This article is more than 12 months old

Removing branding logos and trademarks on products makes counterfeiting easier and hurts jobs

In 1975, food-and-beverage giant PepsiCo started its legendary marketing campaign in which people took a blind taste test with two cups, one filled with Pepsi, the other with Coca Cola.

Instead of picking their preferred drink, fans of either brand were often asked to name what they are drinking. An experiment by media company Business Insider with 21 participants found that more than half guessed wrong, even though all said they were confident of naming what they were drinking.

This drives home a simple fact: Packaging and branding made the difference. The testers' loyalties were to the brand, not to the taste of the beverage. The brands know this, because both companies devoted almost US$4 billion (S$5.2b), more than a 10th of their profit in 2015, to advertising and marketing expenditure.

But such branding efforts will be made useless if plain packaging - a growing threat to the packaging industry - is introduced for sugared drinks.

Plain packaging is that which removes all branding, including colours, logos and trademarks; manufacturers are allowed to print the brand name only in a standard size, font and placement.

As developed societies grapple with increasing health issues such as obesity, diabetes and heart diseases, some have pointed to glitzy product packaging as the cause of the problem.

The argument goes: If the design elements are removed from the packaging and large graphic warnings took the place of fancy fonts and colour combinations, the unattractiveness of the packaging will turn consumers off.

Plain packaging has already been introduced for tobacco products in Australia, France and more recently, the UK and Ireland.

In June, members of the British Medical Association, the professional association for doctors in the UK, called for tobacco-pack style warnings for sweets to fight against childhood obesity and rising tooth decay rates.

But the law leads us down a slippery slope - which product type should have plain packaging next?

ECONOMIC EFFECTS

It also comes with negative downstream effects on the economy.

Firstly, intellectual property rights are compromised when brand owners are not able to use their brands on their own products. Brands invest hefty sums in anti-counterfeit efforts to protect their logos and trademarks. Organised groups producing counterfeits will have an easier time faking a product that has standardised its packaging to a template.

Secondly, plain packaging discourages innovation as brands will have little reason to invest in product differentiation.

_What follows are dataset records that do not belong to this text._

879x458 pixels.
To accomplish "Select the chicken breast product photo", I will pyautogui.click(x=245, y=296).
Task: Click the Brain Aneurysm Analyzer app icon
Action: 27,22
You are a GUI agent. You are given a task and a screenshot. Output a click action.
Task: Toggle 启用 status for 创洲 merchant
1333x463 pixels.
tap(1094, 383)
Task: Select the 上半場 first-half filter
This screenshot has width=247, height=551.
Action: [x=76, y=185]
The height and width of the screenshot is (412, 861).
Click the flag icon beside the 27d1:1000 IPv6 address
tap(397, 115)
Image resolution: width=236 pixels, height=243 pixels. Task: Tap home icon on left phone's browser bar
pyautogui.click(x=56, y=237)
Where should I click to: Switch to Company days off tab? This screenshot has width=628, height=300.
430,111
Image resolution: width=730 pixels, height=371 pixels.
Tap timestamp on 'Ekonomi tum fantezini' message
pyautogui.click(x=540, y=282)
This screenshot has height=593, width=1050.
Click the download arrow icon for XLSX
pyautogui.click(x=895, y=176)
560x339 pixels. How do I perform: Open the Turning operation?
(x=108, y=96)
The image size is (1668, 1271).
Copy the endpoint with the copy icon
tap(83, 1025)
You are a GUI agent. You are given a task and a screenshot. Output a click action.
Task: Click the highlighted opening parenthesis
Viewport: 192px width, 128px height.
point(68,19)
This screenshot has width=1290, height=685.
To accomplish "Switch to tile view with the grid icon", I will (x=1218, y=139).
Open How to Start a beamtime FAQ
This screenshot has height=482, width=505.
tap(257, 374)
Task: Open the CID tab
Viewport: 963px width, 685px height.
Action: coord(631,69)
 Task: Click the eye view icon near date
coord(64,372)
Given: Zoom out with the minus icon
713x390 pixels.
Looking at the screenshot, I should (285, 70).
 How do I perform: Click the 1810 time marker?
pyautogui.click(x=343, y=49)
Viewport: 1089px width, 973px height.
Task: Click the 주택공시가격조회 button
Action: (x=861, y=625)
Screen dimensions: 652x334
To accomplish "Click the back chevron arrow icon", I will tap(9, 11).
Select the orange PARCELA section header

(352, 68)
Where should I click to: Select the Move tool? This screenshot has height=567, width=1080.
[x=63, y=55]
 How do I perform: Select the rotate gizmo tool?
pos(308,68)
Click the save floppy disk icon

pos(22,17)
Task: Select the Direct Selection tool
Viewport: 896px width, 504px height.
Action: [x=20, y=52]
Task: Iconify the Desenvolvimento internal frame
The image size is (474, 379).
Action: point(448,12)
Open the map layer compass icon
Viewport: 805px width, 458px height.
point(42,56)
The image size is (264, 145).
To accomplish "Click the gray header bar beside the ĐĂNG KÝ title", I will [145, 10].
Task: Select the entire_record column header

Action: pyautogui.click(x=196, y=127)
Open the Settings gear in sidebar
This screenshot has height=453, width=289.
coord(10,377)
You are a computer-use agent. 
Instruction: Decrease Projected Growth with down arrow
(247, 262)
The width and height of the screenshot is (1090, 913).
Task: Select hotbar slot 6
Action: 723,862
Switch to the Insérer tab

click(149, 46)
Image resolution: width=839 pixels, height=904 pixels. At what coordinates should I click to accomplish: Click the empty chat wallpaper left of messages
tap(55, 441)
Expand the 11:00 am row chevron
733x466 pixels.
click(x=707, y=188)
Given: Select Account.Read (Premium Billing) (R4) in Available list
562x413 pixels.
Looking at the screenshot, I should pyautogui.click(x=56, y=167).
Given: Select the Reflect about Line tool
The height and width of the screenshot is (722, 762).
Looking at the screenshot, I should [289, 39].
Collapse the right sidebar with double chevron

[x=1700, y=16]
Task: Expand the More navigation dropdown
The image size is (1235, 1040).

Starbucks, which prides itself an eco-friendly brand, has invested resources to improve its cups in line with the brand's environmentally-conscious image.

The company introduced paper cups in the 1980s and later used a hot-beverage sleeve made of recycled materials, to do away with double-cupping.

In 2008, it switched the components in its plastic cups to reduce the amount of greenhouse gases produced. The end product is still a plastic cup that looks no different from other plastic cups. But it was made with sophisticated technology and backed by research.

When a product's design is pared down to its most basic, the branding effort is so simplified it is almost redundant. This means job functions are lost and machines are dumbed down and no longer operating at their full potential.

The effects of such inefficiency have started showing in the tobacco industry in UK, where plain packaging has been enforced. Some companies in Bradford and Bristol that manufactured packaging for tobacco products have closed shop, with the new legislation having made their work unsustainable.

Other industries that work with packaging companies, such as the materials sector and the advertising and branding agencies, will get fewer jobs.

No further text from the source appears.